Liputan6.com, Jakarta - Media Korea Selatan, MBC News melaporkan adanya sejumlah warga negara Indonesia (WNI) yang bekerja sebagai anak buah kapal (ABK) diperlakukan seperti budak. Bahkan, para ABK yang ketahuan sakit dan meningal dunia maka jasadnya akan dibuang ke laut.
Berita itu pun menjadi trending di Korea Selatan. Penelusuran Liputan6.com, Rabu (6/5/2020), para ABK itu berada di kapal Long Xin 629 milik China. Mereka memberikan informasi tentang keadaan mereka ke media Korsel saat sedang berlabuh di Busan.
Advertisement
Menurut laporan dari Kementerian Luar Negeri RI, terdapat 14 ABK WNI yang bekerja di kapal tersebut.
Joedha Nugraha, Dirjen PWNI dan BHI Kemlu mengatakan, mereka ingin kembali ke Indonesia namun terkendala soal pihak mana yang akan membiayainya.
"KBRI kita di Seoul telah berkoordinasi dengan agen kapal yaitu Visco, yang ditunjuk pihak principal yang ada di RRT sejak 16 April 2020 termasuk untuk memfasilitasi ketibaan 14 ABK kita," ujarnya.
Saat ini, 14 ABK tersebut berada dalam masa karantina sesuai dengan ketentuan yang ditetapkan pemerintah Korea Selatan. Mereka menjalani masa karantina tersebut dalam sebuah hotel di Busan.
Menurut informasi terakhir, pihak principal telah menyiapkan kepulangan mereka pada 8 Mei mendatang, setelah menyelesaikan proses karantina mandiri.
Saksikan video pilihan di bawah ini:
Trending di Korea Selatan
Media MBC melaporkan bahwa ketika penyelidikan hendak dilakukan, kapal tersebut sudah kembali melanjutkan perjalanan. Dalam video yang ditunjukkan MBC, terlihat ada seorang ABK yang meninggal di kapal tersebut yang kemudian jasadnya dibuang ke laut.

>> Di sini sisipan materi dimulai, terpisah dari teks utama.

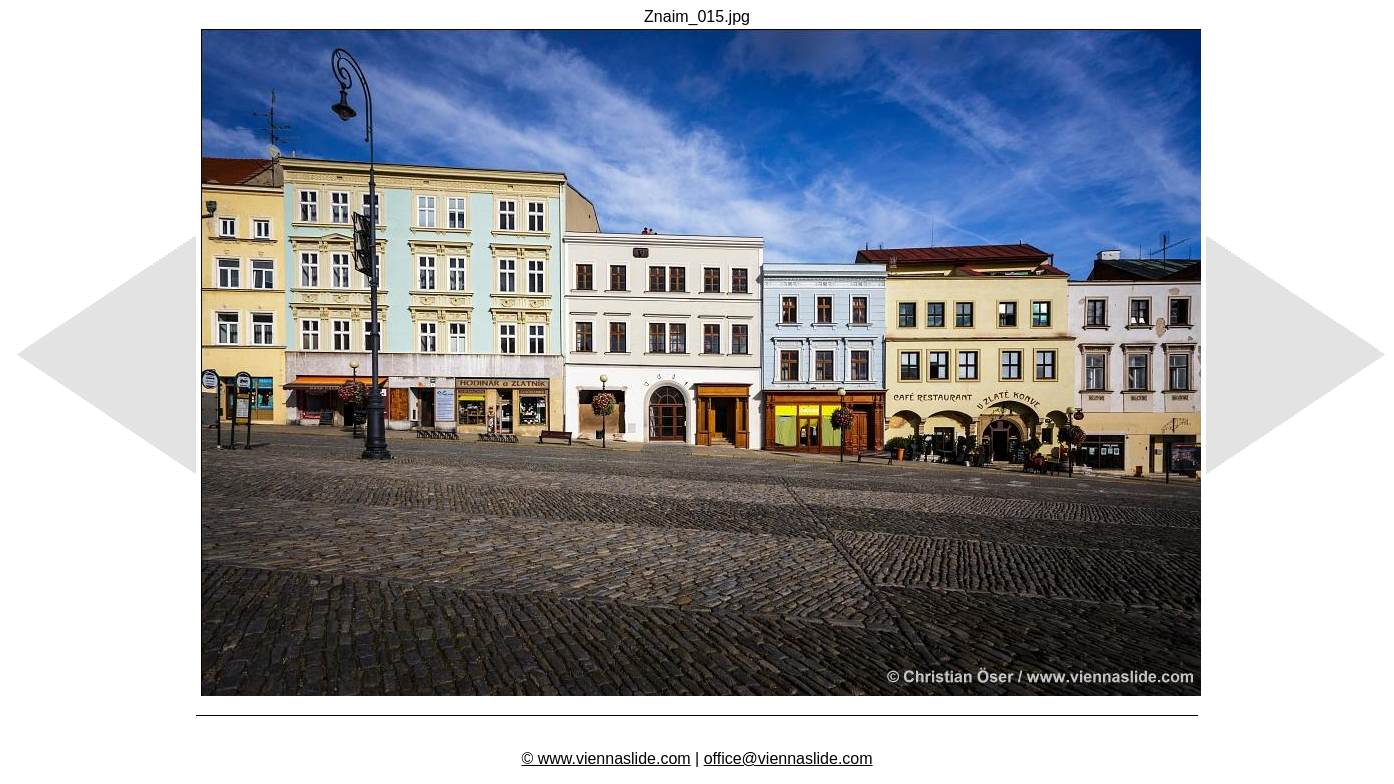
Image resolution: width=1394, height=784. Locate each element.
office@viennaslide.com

Media tersebut juga turut mengungkapkan bahwa sebelum jasad yang ada di video tersebut dibuang, ada pula beberapa jasad lainnya yang telah dibuang terlebih dahulu, tepat setelah mereka meninggal dunia. Menurut informasi dari salah seorang saksi, ada 4 ABK yang telah meninggal dunia selama perjalanan kapal tersebut.
Selanjutnya, media MBC juga menampilkan adanya surat pernyataan dari para ABK yang menyatakan kesediaan mereka untuk dikremasi bila timbul suatu musibah hingga meninggal di tempat kapal itu bersandar.
Advertisement
Kesaksian ABK Minum Air Laut
Sebuah kesaksian yang juga ditampilkan MBC menyatakan, sistem kerja di kapal milik RRT tersebut memiliki kondisi yang tidak layak termasuk mengeksploitasi tenaga kerja yang ada. Bahkan menurutnya, ABK yang meninggal tersebut sebelumnya sudah sakit selama satu bulan.

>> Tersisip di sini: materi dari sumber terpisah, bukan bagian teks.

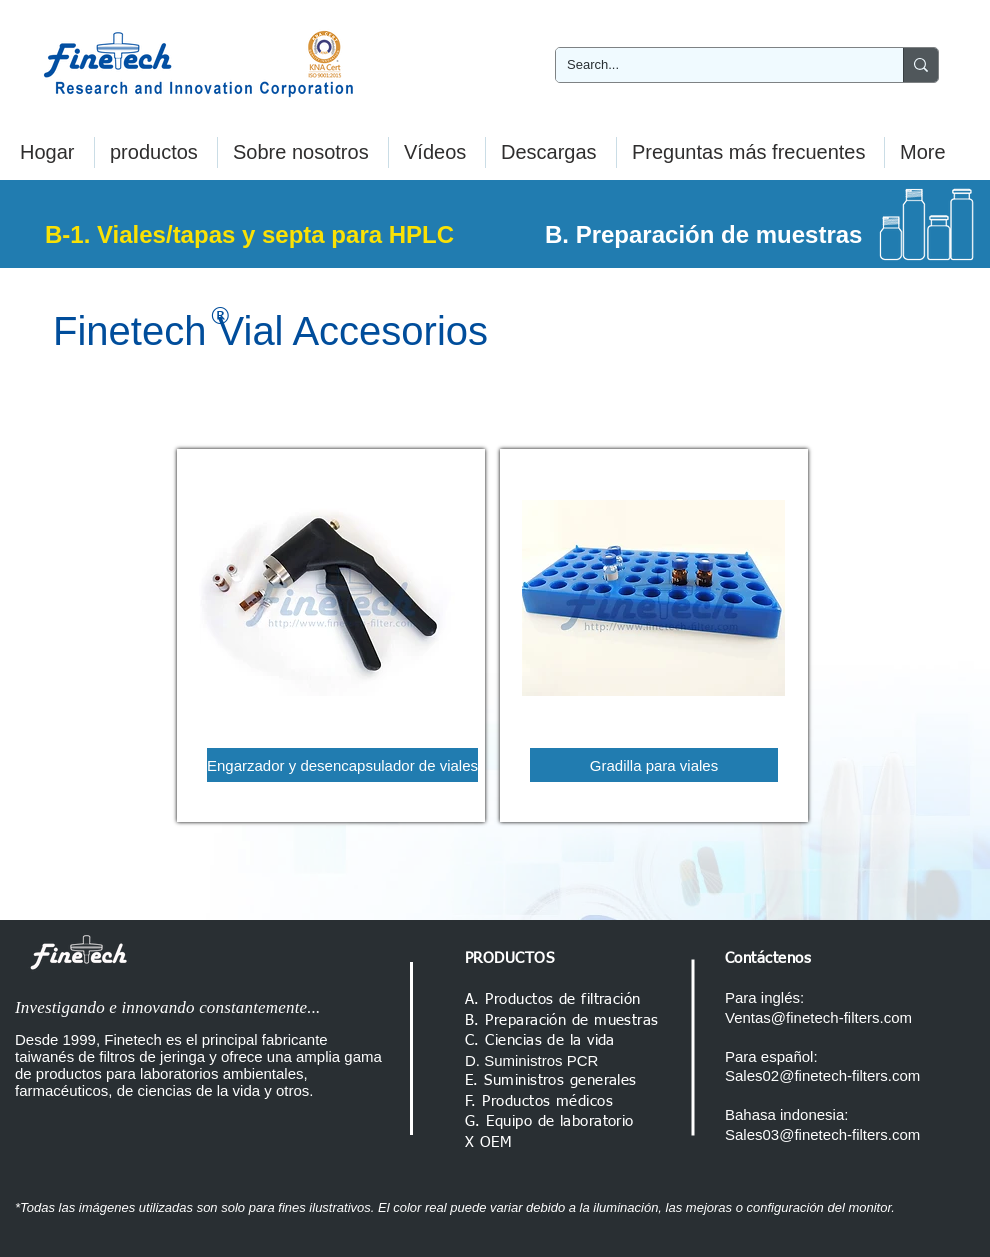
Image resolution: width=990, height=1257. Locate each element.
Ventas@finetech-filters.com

"Awalnya keram terus tahu-tahu kakinya bengkak, dari kaki terus nyerang ke badan terus sesak dia," ujar seorang saksi yang ditampilkan MBC.
Keadaan digambarkan lebih parah lagi, ketika ada laporan bahwa air mineral yang dibawa untuk perbekalan di kapal tersebut hanya diminum oleh awak China. Sedangkan awak Indonesia hanya diizinkan meminum air laut yang difiltrasi.
"Pusing terus enggak bisa minum air itu sama sekali. Pernah juga sampai kaya ada dahak-dahak di sini," ujar saksi tersebut.
Kerja 18 Jam, Gaji Rp 1,7 juta
Seorang saksi yang lain mengatakan bahwa para ABK memiliki jam kerja hingga 18 jam dengan waktu istirahat hanya 6 jam setelahnya. Tak sampai disitu, upah yang didapat mereka selama bekerja hingga 13 bulan hanya sekitar US$ 120 atau Rp 1,7 juta. Atau dengan kata lain, gaji bulanannya hanya sekitar Rp 100.000.
Kapal tersebut semestinya bertujuan menangkap ikan tuna, namun terkadang juga menangkap ikan hiu. Aktivitas ilegal itulah yang membuat mereka tidak bisa berhenti di daratan manapun.